[[ DATA UNDER STUDY open ]]
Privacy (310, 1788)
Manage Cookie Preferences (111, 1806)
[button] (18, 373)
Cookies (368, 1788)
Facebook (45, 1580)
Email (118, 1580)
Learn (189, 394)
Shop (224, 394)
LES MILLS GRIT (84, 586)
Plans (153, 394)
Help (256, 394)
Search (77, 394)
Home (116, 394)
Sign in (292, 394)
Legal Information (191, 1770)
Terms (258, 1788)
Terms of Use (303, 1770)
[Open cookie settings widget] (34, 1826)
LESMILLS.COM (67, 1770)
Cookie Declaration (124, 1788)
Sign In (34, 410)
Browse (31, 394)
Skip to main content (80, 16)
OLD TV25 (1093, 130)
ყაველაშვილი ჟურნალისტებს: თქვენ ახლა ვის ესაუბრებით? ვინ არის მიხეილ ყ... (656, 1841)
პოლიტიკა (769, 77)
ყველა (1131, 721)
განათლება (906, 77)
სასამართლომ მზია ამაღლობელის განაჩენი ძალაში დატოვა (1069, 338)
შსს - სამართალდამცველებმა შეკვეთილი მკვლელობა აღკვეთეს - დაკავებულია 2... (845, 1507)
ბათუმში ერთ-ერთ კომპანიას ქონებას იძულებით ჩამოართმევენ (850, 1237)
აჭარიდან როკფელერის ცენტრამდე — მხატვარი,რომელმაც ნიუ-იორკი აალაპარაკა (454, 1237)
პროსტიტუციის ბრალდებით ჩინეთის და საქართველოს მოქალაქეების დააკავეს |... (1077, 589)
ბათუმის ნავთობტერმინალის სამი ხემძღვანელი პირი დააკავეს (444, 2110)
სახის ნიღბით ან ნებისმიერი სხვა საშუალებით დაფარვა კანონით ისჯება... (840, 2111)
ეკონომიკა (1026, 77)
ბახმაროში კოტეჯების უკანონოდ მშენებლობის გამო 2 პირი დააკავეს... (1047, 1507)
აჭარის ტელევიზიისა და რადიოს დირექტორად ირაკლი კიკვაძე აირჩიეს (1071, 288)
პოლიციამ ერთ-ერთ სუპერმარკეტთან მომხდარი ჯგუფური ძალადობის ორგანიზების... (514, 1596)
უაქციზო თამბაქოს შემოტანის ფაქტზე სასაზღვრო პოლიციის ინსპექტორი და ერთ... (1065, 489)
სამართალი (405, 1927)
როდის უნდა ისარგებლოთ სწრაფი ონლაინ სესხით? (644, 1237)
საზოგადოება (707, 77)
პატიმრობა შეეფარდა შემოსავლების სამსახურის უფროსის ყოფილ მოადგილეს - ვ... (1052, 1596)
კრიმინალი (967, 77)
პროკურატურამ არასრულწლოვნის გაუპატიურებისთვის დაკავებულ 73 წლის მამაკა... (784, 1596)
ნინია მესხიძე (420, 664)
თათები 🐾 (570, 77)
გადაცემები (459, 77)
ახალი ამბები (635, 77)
[[ DATA UNDER STUDY closed ]]
An exact, complete copy of the lines above from the one with "[Open cookie settings widget] (34, 1826)" through the one with "პოლიციამ ერთ-ერთ სუპერმარკეტთან" is the whole answer.

== FINISHED TASK ==
[Open cookie settings widget] (34, 1826)
LESMILLS.COM (67, 1770)
Cookie Declaration (124, 1788)
Sign In (34, 410)
Browse (31, 394)
Skip to main content (80, 16)
OLD TV25 (1093, 130)
ყაველაშვილი ჟურნალისტებს: თქვენ ახლა ვის ესაუბრებით? ვინ არის მიხეილ ყ... (656, 1841)
პოლიტიკა (769, 77)
ყველა (1131, 721)
განათლება (906, 77)
სასამართლომ მზია ამაღლობელის განაჩენი ძალაში დატოვა (1069, 338)
შსს - სამართალდამცველებმა შეკვეთილი მკვლელობა აღკვეთეს - დაკავებულია 2... (845, 1507)
ბათუმში ერთ-ერთ კომპანიას ქონებას იძულებით ჩამოართმევენ (850, 1237)
აჭარიდან როკფელერის ცენტრამდე — მხატვარი,რომელმაც ნიუ-იორკი აალაპარაკა (454, 1237)
პროსტიტუციის ბრალდებით ჩინეთის და საქართველოს მოქალაქეების დააკავეს |... (1077, 589)
ბათუმის ნავთობტერმინალის სამი ხემძღვანელი პირი დააკავეს (444, 2110)
სახის ნიღბით ან ნებისმიერი სხვა საშუალებით დაფარვა კანონით ისჯება... (840, 2111)
ეკონომიკა (1026, 77)
ბახმაროში კოტეჯების უკანონოდ მშენებლობის გამო 2 პირი დააკავეს... (1047, 1507)
აჭარის ტელევიზიისა და რადიოს დირექტორად ირაკლი კიკვაძე აირჩიეს (1071, 288)
პოლიციამ ერთ-ერთ სუპერმარკეტთან მომხდარი ჯგუფური ძალადობის ორგანიზების... (514, 1596)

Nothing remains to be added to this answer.